The telco company caused a stir among Singaporeans when it was confirmed that the personal details of 129,000 customers, as well as financial information of its former employees, have been compromised in a security breach that involved a third-party file-sharing system. The incident also leaked the credit card details of the staff of a corporate client and information tied to 23 enterprises, including suppliers and partners.
Not so long ago, Singtel has claimed that they were investigating the impact of a cybersecurity breach that may have compromised customer data, after it ascertained on February 9 that “files were taken”. The attack had affected a file sharing system developed two decades ago by a third-party vendor Accellion, which the company had used internally and with external stakeholders.
After the investigation, the telco said compromised personal data belonging to 129,000 customers contained their identification number alongside some other data that included name, date of birth, mobile number, and physical address.
Sounds scary, wasn’t it?
The details of bank account for 28 former Singtel staff and credit card details of 45 employees of a corporate client with Singtel mobile lines were also leaked. These also includes information from 23 enterprises including suppliers, partners, and corporate clients were compromised.

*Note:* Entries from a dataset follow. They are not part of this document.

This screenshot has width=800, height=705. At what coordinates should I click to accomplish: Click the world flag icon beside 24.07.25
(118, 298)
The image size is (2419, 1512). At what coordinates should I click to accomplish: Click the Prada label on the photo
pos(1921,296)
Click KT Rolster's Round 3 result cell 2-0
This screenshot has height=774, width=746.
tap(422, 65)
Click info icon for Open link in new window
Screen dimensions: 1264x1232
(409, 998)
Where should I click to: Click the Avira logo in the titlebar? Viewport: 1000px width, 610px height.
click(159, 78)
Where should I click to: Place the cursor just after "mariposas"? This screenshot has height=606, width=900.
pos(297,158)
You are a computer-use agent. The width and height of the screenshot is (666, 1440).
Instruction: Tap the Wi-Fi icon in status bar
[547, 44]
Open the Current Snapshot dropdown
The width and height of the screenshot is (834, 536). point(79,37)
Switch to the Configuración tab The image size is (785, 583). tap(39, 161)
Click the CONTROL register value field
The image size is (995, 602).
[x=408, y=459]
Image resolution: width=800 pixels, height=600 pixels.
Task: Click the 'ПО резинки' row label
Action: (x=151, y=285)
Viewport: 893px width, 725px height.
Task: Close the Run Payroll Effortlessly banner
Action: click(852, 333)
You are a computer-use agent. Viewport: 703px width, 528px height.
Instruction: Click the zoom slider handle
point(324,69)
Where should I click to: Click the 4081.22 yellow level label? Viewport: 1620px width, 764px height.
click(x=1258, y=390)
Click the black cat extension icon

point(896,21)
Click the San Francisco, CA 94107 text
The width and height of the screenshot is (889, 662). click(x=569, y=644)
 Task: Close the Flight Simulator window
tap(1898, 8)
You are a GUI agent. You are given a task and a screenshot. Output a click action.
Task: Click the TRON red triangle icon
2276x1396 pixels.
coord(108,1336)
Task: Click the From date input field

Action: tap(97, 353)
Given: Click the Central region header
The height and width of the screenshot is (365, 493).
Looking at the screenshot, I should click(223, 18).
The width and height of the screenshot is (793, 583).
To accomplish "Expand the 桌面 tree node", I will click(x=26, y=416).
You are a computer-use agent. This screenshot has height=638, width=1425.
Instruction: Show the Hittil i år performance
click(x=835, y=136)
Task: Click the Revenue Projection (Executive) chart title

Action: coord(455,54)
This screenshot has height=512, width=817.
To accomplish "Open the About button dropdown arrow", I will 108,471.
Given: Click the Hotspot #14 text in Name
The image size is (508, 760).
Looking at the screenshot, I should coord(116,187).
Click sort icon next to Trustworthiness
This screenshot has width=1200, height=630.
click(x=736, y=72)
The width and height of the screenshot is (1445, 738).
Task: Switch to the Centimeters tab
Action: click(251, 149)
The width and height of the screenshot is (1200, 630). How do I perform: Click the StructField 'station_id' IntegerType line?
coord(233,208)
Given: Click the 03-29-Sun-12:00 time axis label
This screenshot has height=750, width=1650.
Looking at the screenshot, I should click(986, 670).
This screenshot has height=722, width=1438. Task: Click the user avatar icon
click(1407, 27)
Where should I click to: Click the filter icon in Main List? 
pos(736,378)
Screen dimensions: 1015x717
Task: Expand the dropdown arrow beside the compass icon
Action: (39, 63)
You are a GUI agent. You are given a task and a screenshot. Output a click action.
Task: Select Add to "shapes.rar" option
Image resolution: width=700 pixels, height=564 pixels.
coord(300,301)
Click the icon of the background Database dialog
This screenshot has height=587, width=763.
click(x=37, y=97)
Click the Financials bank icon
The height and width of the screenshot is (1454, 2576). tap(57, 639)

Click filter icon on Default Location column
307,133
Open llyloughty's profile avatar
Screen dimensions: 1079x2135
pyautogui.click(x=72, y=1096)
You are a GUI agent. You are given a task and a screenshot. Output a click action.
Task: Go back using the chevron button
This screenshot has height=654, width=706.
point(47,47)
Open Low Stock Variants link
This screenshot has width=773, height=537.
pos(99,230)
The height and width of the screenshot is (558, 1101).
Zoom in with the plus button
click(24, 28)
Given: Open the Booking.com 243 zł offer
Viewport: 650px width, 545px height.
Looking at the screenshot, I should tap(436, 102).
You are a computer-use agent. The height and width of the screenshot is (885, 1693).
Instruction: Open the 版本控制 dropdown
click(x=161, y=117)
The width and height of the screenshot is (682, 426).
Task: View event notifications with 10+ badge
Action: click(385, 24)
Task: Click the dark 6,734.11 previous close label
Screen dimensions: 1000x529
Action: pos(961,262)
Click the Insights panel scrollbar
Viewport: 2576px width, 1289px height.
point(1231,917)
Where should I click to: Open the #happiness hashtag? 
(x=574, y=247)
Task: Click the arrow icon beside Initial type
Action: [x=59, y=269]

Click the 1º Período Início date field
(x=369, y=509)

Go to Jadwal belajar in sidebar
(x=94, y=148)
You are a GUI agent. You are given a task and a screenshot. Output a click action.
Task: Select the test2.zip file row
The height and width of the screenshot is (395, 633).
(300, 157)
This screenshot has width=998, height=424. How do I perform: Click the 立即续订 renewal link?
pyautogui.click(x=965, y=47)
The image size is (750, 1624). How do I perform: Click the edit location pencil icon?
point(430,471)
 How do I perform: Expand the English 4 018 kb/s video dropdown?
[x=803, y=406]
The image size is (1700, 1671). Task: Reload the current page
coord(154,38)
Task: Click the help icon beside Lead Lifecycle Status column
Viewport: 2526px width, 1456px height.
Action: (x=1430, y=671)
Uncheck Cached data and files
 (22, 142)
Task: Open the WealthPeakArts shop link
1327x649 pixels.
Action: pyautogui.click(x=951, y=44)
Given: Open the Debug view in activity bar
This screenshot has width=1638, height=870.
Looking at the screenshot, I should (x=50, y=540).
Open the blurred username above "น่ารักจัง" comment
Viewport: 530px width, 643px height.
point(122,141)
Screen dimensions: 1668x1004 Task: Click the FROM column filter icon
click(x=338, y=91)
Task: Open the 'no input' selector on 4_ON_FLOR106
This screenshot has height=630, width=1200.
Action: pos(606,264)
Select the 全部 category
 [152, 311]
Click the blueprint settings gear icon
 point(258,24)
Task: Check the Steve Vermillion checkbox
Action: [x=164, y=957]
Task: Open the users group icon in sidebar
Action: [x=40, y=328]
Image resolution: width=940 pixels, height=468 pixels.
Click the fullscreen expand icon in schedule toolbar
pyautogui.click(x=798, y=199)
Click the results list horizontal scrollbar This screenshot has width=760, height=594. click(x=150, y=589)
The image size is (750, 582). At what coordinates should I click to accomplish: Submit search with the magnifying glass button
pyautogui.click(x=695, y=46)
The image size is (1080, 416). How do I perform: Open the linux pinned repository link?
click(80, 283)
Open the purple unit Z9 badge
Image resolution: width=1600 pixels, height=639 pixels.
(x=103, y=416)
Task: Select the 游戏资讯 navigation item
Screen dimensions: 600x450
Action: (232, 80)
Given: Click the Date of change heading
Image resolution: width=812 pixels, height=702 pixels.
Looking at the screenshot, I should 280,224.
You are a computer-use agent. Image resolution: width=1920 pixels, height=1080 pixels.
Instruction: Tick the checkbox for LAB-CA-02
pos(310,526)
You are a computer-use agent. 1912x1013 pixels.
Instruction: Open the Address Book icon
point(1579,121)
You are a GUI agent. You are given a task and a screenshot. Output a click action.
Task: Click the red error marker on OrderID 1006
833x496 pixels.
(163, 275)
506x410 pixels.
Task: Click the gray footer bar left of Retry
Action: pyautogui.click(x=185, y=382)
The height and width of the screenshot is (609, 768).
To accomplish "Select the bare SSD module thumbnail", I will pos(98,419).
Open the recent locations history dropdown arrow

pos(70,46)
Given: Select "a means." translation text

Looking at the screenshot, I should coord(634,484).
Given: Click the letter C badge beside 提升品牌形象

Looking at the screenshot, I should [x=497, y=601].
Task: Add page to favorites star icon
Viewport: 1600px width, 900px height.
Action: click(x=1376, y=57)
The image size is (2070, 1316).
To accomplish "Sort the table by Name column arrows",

For security reasons, Singtel won’t disclose any further details. According to the company, the leaked data compromised non-sensitive internal information like data logs, test data, reports and email messages.
It has begun alerting the affected persons and enterprises regarding the breach and was offering aid to mitigate the risk from the breach. Those include provisions for a data service provider to provide identity monitoring services, at no additional cost to affected customers, which would be instructed on how to sign up for the service.
“Given the complexity and sensitivity of our investigations, we are being as transparent as possible and providing information that is accurate to the best of our knowledge, ” said The CEO of Singtel, Yuen Kuan Moon. He also agreed that Singtel’s core operations and functions were unaffected and it was conducting a “thorough review” of its systems and processes.
Regardless of the importance of the data, a breach of confidentiality is something hard to be tolerated. Singtel really should take care of this issue so that such issues won’t arise again in the future. It is bad as it is for the customers as well for the company.